Pull out every line below containing the word "computer".

* _SUPPLIED MATERIAL_
# # # # #
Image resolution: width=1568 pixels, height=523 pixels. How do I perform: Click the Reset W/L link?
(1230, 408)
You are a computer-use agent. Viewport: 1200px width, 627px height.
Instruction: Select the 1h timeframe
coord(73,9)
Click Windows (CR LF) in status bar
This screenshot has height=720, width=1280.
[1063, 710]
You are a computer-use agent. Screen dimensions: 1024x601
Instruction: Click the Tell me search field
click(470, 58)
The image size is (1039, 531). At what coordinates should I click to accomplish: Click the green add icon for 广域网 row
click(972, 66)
# # # # #
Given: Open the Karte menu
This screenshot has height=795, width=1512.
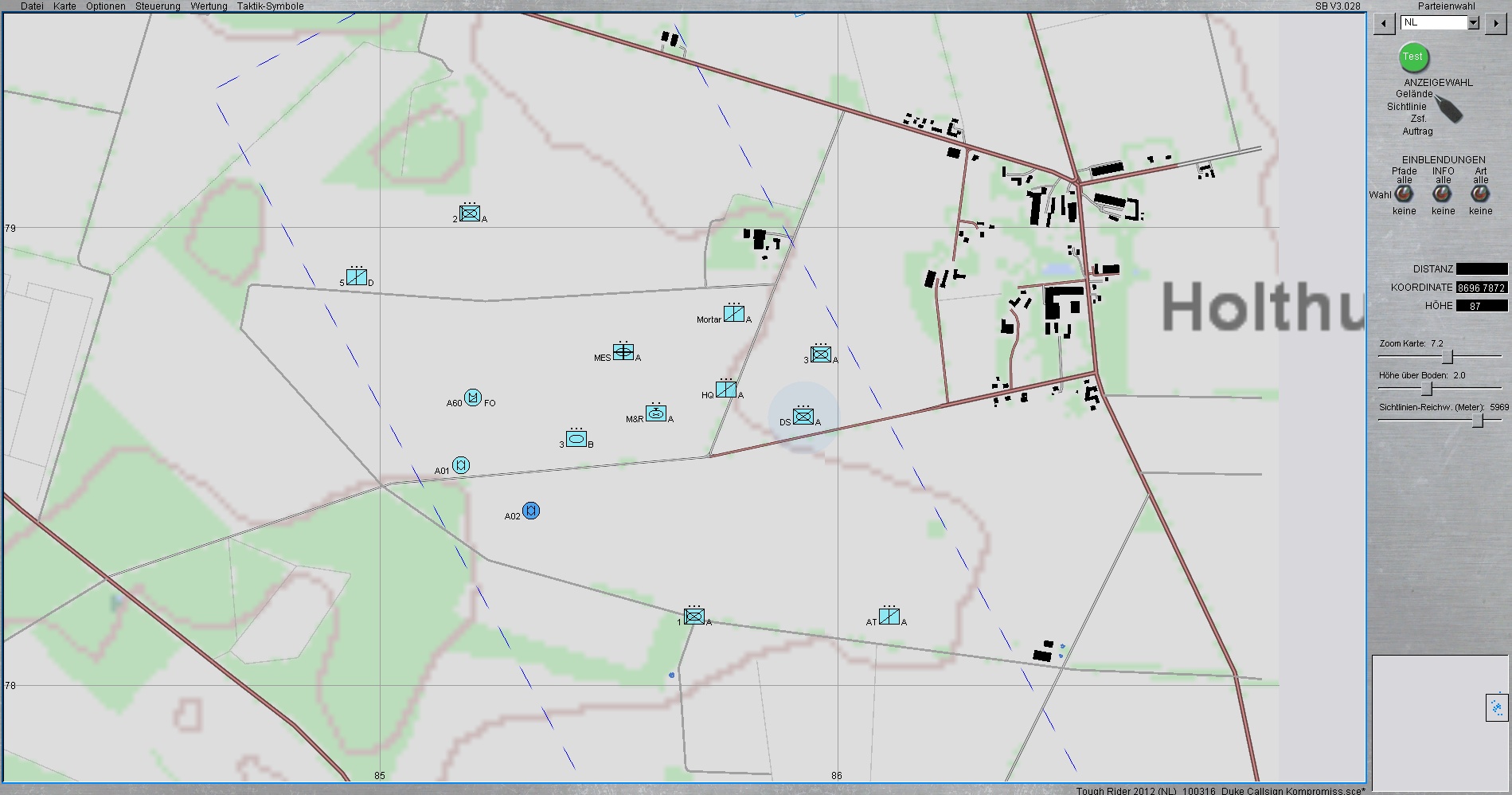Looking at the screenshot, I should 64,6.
# # # # #
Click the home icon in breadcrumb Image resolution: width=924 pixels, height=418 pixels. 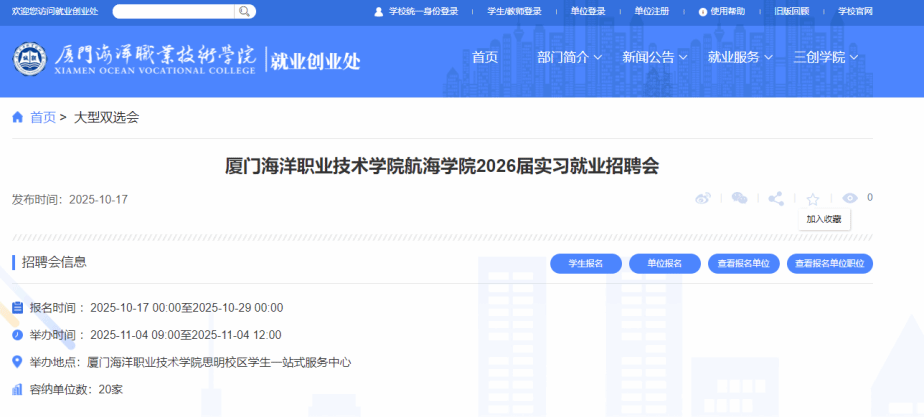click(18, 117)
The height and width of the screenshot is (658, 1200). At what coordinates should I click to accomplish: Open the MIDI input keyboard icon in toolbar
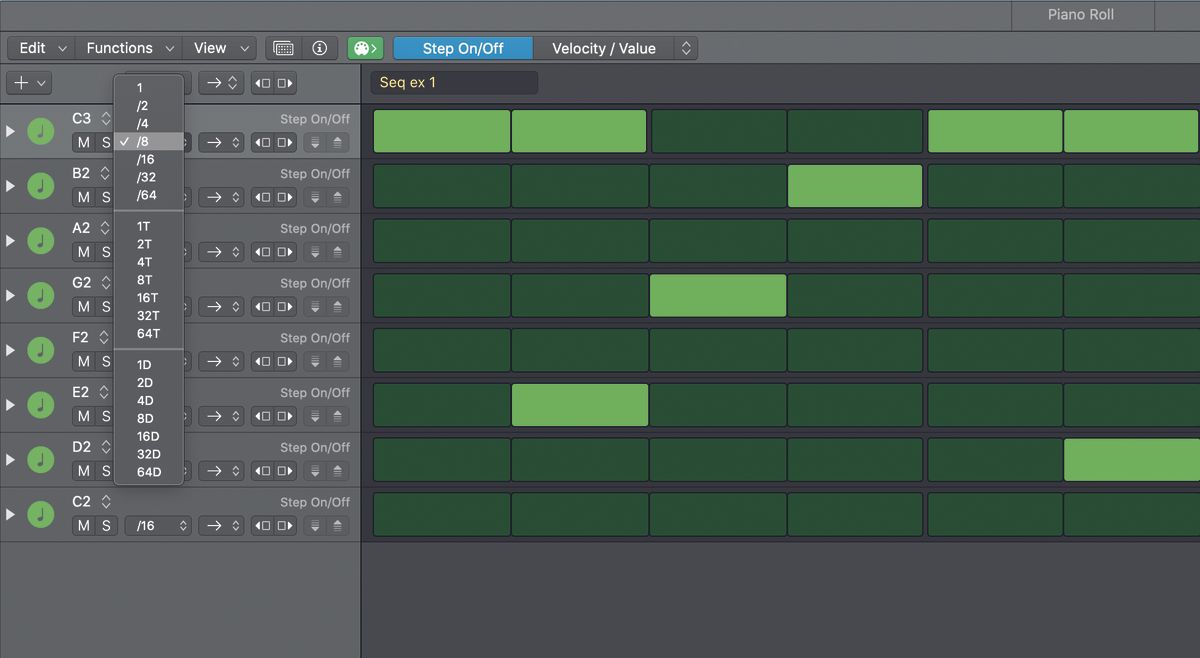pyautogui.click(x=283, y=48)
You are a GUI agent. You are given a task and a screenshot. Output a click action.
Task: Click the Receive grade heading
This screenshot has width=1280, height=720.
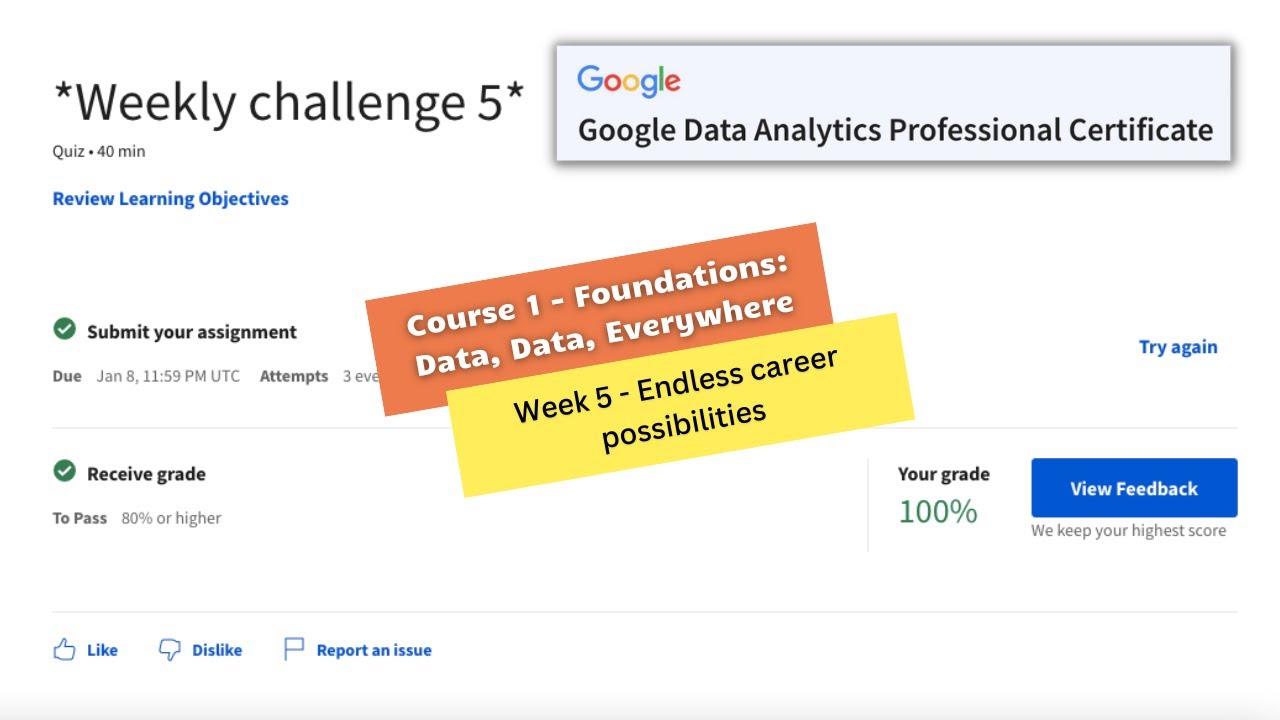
# # # # #
* _RESULT OF THIS EXERCISE_
You are a computer-use agent. Viewport: 1200px width, 627px height.
You are a computer-use agent. Screen dimensions: 1024x601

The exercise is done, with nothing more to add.